Assad visits Oman after quake, in first since war
MUSCAT: Syrian President Bashar al-Assad visited Oman on Monday, his first official trip to the Gulf country in more than a decade of civil war at home, the Omani foreign ministry said.
The one-day trip to meet with Sultan Haitham bin Tareq came two weeks after a 7.8-magnitude earthquake struck southeastern Turkiye and northern Syria, killing more than 44,000 people across both countries.
The quake sparked Arab outreach to the internationally-isolated Assad government, which was expelled from the Arab League after war broke out in 2011. Sultan Haitham and Assad “held official talks” at the royal palace in Muscat, Oman’s foreign ministry said in a statement.
The Omani ruler “extended anew his condolences and sincere sympathy to the president and to the brotherly Syrian people for the victims of the devastating earthquake”, it added.
The two leaders discussed regional issues and bilateral ties before holding a “private meeting”, the statement said without elaborating.
Unlike other Arab Gulf states, Oman never severed diplomatic ties with Damascus.
The United Arab Emirates and Bahrain both restored relations with Assad’s government in 2018.
Assad visited the UAE last year in his first trip to an Arab state since the war began, followed only by Monday’s Oman visit.
Analysts say a diplomatic momentum generated by aid efforts in the quake’s aftermath could bolster Assad’s relations with other countries in the Middle East that have so far resisted normalisation.
Saudi Arabia’s foreign minister said on Saturday a consensus was building in the Arab world that a new approach to Syria would be needed to address humanitarian crises including the quake.
“The status quo is not working and... we need to find some other approach,” Prince Faisal bin Farhan told the Munich Security Conference. “What that approach is, is still being formulated,” he said.
Arab states have poured aid into Syria since the Feb 6 quake killed more than 5,900 people there, according to a tally of UN and Syrian government figures.
Donors have included Saudi Arabia and the United Arab Emirates which both supported rebels seeking to overthrow Assad in the early years of the Syrian conflict.
Sultan Haitham bin Tariq said he looked forward to Syria’s ties with all Arab countries returning to normal, according to a statement from the Syrian presidency.

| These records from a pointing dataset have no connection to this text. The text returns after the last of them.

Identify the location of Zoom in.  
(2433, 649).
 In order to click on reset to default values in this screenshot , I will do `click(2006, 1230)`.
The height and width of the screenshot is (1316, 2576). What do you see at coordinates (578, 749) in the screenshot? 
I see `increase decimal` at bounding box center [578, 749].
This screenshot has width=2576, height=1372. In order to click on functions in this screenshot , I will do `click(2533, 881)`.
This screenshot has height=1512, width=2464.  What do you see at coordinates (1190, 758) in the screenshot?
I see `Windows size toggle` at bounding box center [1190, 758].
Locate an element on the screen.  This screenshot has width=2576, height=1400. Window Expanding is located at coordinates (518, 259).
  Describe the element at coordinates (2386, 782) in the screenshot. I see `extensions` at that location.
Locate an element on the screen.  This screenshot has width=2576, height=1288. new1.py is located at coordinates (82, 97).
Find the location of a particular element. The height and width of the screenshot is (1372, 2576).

Oman withdrew its ambassador to Syria in 2012 as other Gulf states downgraded or shut missions there in response to the Damascus government’s crackdown on anti-government protests at the start of the conflict.
But Muscat kept up contacts with Syria, despite pressure from the United States, and reinstated its ambassador in 2020, the first Gulf state to do so.
Since then there have been signs of a shift in the Middle East towards reviving ties with Assad, a change accelerated by the earthquake.
Jordan’s foreign minister made his first trip to Damascus last week and on Feb 7 Assad and Egypt’s President Abdul Fattah al-Sisi spoke by phone for the first time.
The UAE’s foreign minister met Assad in Damascus a week ago, his third such visit since the beginning of the war.
Assad rarely left Syria during the war, travelling only to close allies Russia and Iran whose military support helped Assad turn the tide of the conflict.